### [WORK REQUIRED]
Copy out the passage from the text on Cloud Storage FUSE profile-based configurations, starting at "This document describes" and ending at "learning (AI/ML) workloads.".

### [EXTRACT]

⟨

Profile-based configurations for AI/ML workloads

This document describes how you can use profile-based configurations to streamline adoption and enhance the performance of Cloud Storage FUSE for your artificial intelligence or machine learning (AI/ML) workloads.

To help you streamline Cloud Storage FUSE configuration for your serving, checkpointing, or training workloads, you can apply pre-configured profiles based on your workload type using the profile field or --profile option. Using the field or option, you can specify a predefined, optimized set of Cloud Storage FUSE features for caching, threading, and buffer sizes, ensuring high performance with minimal effort for training, checkpointing, and serving workloads, with profile values aiml-training, aiml-checkpointing, and aiml-serving respectively.

Considerations

  • You can only set the --profile option or profile field during a mount operation. If you need to update the --profile option or profile field, you need to remount your Cloud Storage FUSE bucket.

  • When you use profile-based configurations, Cloud Storage FUSE sets the metadata cache capacity and time to live (TTL) to unlimited, meaning that entries are never evicted from the metadata cache. If your virtual machine doesn't have enough memory, you might experience Out of Memory (OOM) errors. Therefore, we recommend reviewing your memory capacity before you apply profile-based configurations. OOM errors are more likely to occur on machines with less than one TiB of memory.

⟩

### [EXTRACTED RECORDS]
⟨

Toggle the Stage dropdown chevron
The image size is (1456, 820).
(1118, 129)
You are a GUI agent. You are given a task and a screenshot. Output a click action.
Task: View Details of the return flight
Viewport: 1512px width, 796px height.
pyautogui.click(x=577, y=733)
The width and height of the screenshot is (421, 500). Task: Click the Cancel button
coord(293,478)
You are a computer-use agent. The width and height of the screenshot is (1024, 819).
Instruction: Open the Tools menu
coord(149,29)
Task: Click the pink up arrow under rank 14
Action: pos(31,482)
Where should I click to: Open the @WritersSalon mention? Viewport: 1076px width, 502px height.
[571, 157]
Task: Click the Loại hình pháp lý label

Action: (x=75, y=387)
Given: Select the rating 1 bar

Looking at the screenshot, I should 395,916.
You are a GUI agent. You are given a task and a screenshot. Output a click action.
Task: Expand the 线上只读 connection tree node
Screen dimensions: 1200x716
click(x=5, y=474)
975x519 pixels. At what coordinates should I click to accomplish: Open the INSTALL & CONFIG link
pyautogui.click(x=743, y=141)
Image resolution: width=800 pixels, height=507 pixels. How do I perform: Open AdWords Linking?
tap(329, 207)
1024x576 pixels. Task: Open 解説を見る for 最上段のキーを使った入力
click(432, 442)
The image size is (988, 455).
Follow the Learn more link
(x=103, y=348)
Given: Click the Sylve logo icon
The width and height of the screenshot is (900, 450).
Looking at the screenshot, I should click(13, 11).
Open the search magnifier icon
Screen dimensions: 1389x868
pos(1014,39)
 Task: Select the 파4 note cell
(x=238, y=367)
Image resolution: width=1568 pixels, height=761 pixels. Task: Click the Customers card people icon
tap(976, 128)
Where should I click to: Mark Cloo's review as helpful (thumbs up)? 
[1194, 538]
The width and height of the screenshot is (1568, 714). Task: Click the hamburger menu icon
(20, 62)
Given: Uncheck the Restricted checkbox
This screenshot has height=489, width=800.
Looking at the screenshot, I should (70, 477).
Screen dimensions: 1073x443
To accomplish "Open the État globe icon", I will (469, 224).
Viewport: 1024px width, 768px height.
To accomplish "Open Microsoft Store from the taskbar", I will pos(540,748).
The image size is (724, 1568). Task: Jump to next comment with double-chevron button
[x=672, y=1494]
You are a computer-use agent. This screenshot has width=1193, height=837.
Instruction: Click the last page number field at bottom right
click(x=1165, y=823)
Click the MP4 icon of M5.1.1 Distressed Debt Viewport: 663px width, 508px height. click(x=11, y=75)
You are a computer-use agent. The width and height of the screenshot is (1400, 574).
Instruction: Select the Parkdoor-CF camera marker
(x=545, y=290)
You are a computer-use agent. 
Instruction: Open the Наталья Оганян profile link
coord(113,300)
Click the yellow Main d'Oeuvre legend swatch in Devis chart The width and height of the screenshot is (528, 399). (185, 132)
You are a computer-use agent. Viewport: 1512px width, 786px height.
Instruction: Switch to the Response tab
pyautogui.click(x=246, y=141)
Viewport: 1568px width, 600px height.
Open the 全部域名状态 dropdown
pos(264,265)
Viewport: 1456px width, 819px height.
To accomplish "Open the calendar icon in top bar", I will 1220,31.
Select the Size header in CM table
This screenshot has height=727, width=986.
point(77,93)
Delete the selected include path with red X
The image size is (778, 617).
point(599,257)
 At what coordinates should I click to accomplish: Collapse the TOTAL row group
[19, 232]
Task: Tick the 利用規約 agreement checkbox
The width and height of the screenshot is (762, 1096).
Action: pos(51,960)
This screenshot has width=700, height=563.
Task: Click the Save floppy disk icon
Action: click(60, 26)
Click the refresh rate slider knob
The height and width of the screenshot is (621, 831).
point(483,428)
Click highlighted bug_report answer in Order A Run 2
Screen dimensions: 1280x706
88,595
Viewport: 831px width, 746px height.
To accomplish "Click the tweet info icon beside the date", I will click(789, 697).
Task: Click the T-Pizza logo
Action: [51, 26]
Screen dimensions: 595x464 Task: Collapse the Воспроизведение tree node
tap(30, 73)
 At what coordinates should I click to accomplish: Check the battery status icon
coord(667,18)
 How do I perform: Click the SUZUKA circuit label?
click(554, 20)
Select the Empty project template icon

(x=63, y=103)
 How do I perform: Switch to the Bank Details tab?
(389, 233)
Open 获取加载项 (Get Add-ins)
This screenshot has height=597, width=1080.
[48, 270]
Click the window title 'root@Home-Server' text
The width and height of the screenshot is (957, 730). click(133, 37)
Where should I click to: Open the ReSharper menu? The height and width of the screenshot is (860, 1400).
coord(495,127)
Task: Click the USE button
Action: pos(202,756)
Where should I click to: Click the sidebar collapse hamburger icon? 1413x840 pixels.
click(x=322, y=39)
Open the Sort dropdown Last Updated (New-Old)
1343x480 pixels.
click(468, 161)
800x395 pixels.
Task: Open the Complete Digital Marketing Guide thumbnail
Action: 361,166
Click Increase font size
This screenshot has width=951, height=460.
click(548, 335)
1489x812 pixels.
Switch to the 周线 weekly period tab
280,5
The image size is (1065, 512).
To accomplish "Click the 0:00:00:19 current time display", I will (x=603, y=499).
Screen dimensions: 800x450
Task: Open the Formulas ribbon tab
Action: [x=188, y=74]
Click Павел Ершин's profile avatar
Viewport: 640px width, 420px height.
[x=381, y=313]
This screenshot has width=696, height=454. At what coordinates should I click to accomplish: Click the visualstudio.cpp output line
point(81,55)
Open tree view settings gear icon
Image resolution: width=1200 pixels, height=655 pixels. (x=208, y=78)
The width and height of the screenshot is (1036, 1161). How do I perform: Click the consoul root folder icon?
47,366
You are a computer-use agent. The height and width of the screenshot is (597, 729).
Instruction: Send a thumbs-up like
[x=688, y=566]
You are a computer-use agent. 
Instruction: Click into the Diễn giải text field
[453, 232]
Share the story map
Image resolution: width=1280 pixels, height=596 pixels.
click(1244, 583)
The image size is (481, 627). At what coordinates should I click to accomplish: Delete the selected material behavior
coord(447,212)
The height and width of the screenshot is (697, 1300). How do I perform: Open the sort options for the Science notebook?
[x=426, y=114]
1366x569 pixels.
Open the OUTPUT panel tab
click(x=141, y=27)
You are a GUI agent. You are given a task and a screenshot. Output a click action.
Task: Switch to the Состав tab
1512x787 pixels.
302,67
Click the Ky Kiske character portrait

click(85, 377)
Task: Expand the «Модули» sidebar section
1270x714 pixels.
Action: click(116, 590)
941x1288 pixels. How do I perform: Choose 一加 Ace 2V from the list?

⟩

### [RESPONSE FOR THIS EXERCISE]
This document describes how you can use profile-based configurations to streamline adoption and enhance the performance of Cloud Storage FUSE for your artificial intelligence or machine learning (AI/ML) workloads.